Saved data entries
---*---

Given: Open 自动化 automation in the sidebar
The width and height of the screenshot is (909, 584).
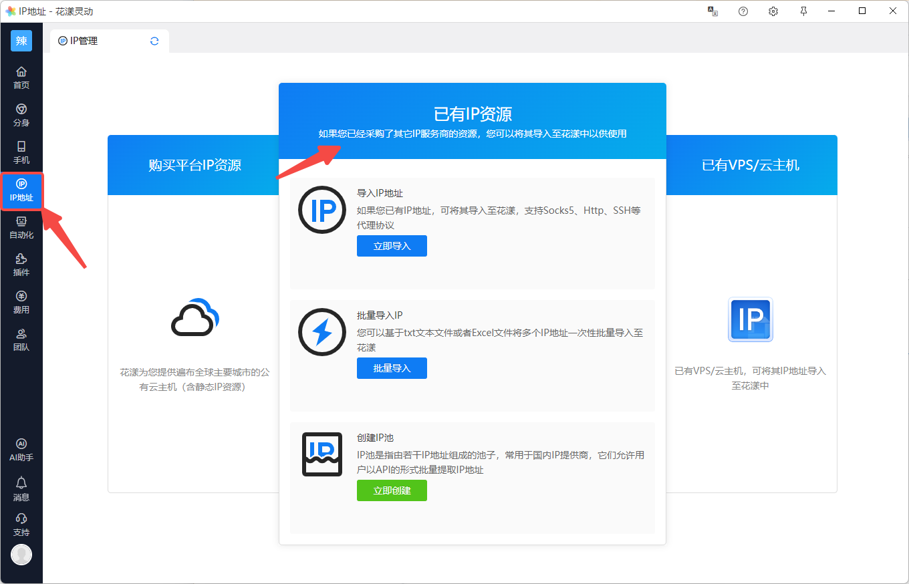Looking at the screenshot, I should point(21,227).
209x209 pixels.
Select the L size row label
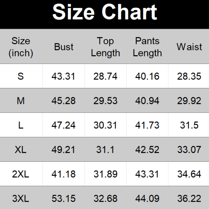(x=21, y=125)
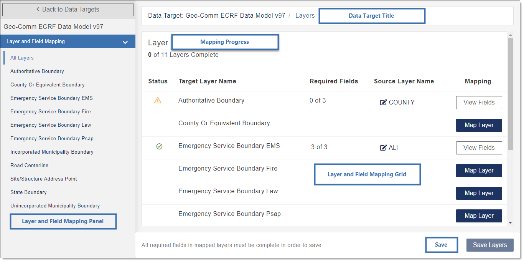Collapse the Layer and Field Mapping section
524x262 pixels.
point(125,41)
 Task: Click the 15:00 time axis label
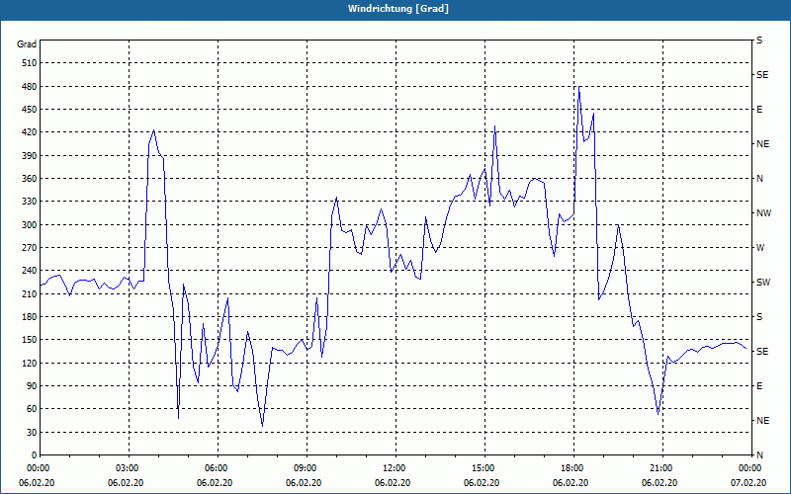pos(484,468)
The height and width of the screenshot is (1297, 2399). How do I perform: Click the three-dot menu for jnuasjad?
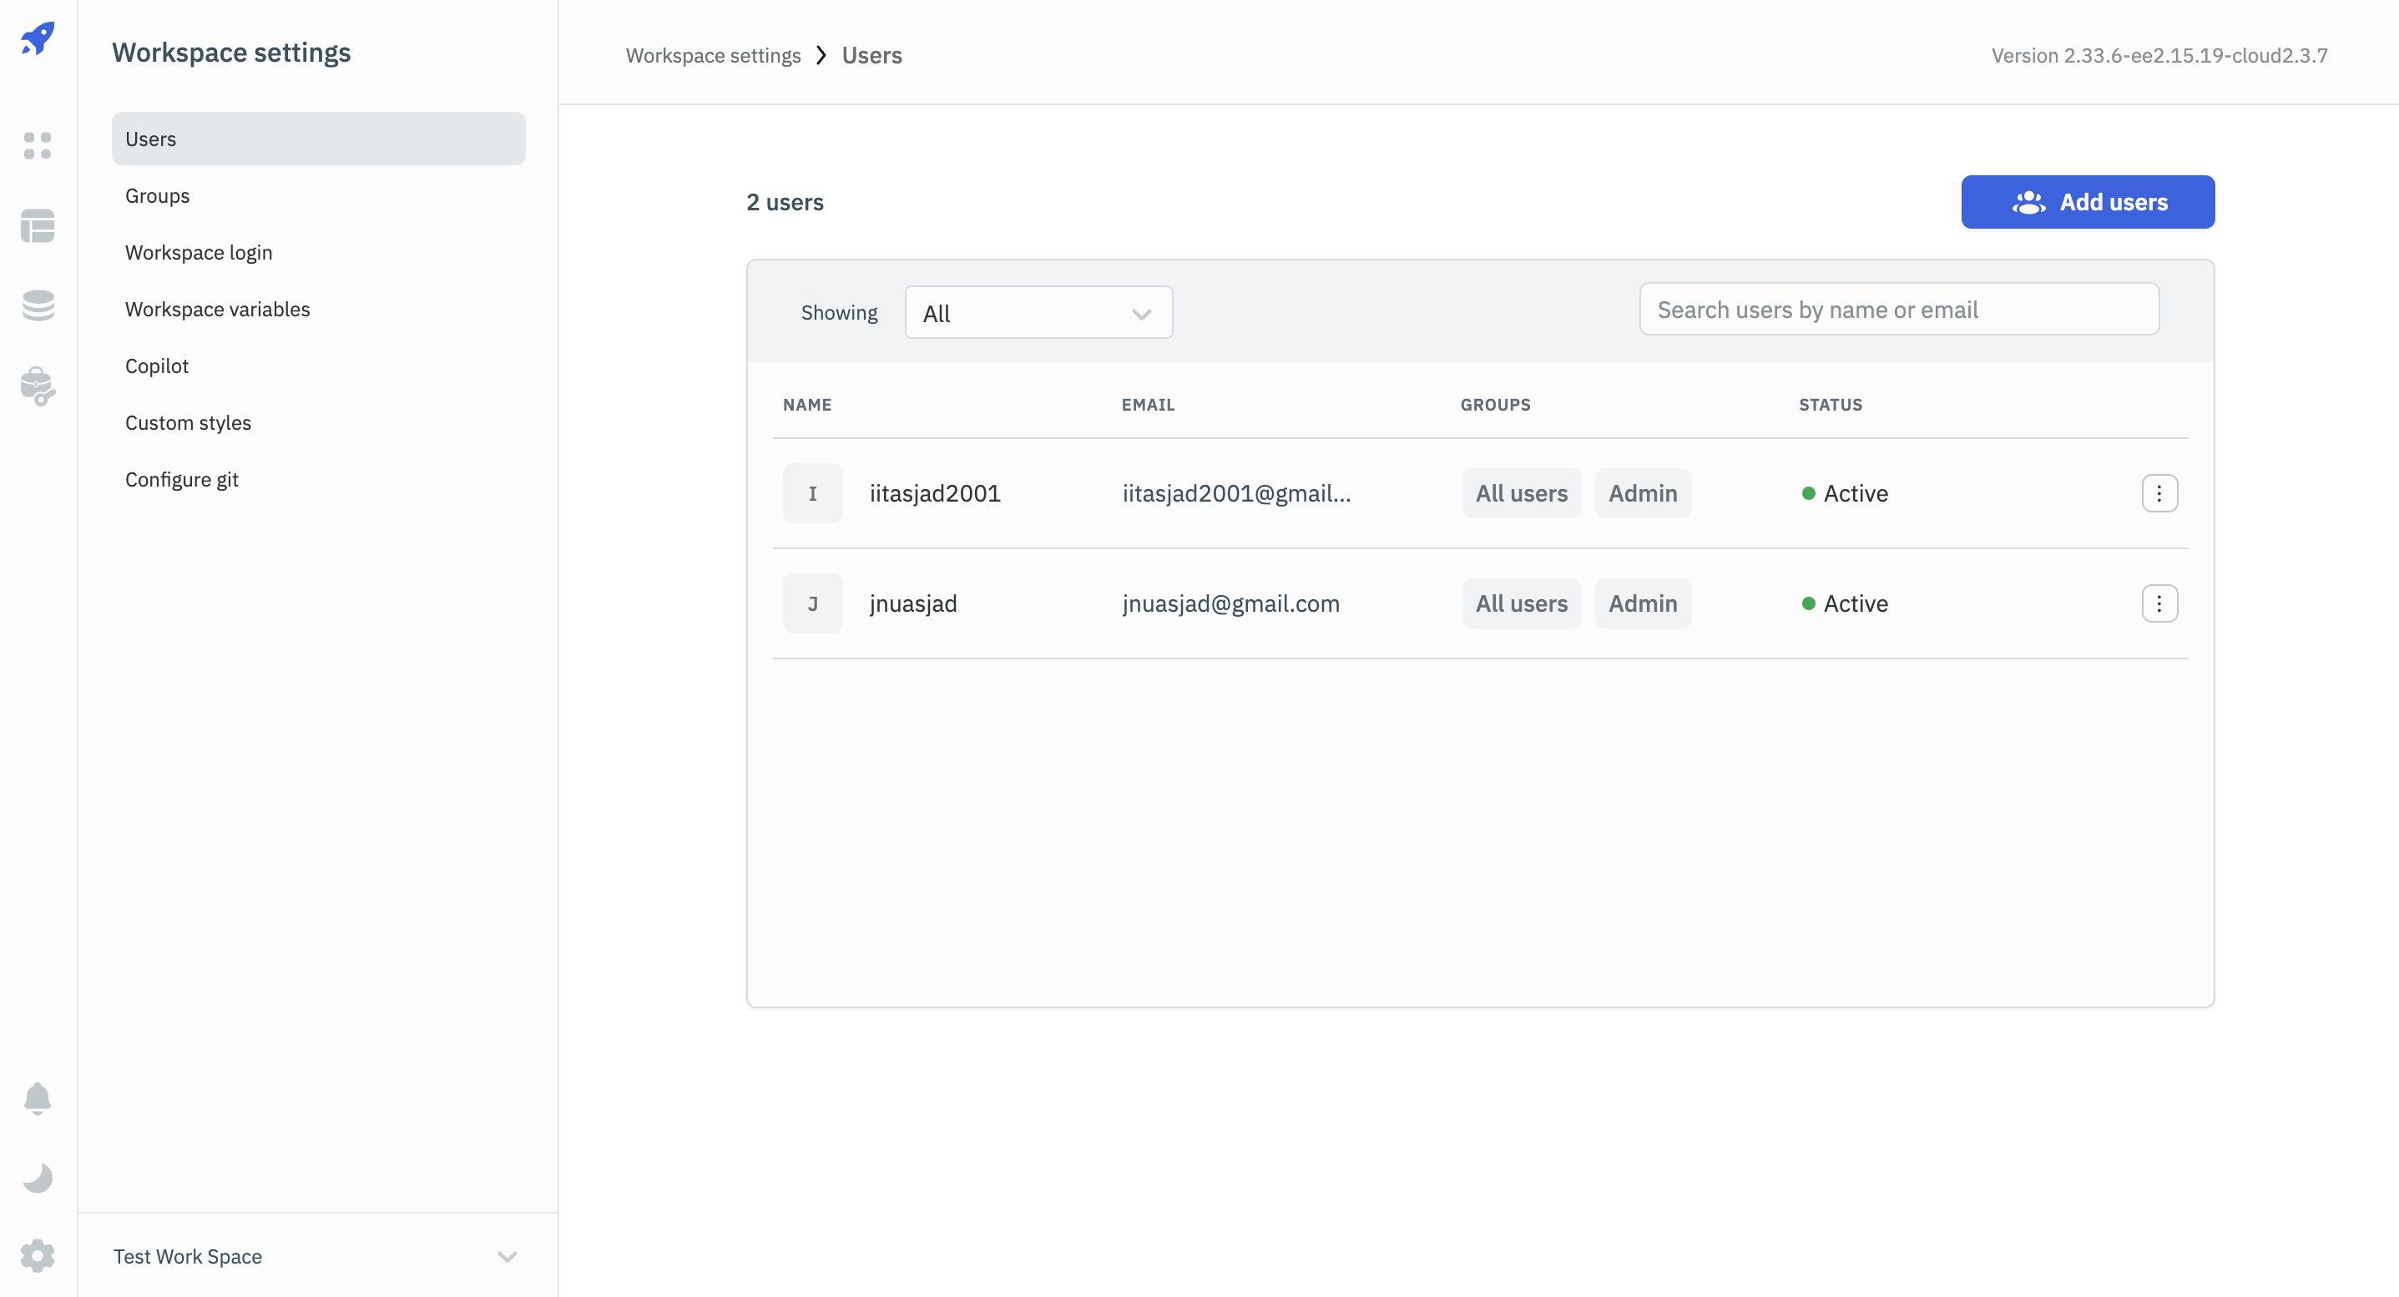(2160, 603)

---*---

Work instruction. There should be an exact restatement of the lines from the line with "Select the L size row label" through the last line of the entries above, and no pictures in it.

Task output.
Select the L size row label
(x=21, y=125)
Collapse the Layer and Field Mapping section
524x262 pixels.
point(125,41)
 Task: Click the 15:00 time axis label
pos(484,468)
The height and width of the screenshot is (1297, 2399). How do I perform: Click the three-dot menu for jnuasjad?
(2160, 603)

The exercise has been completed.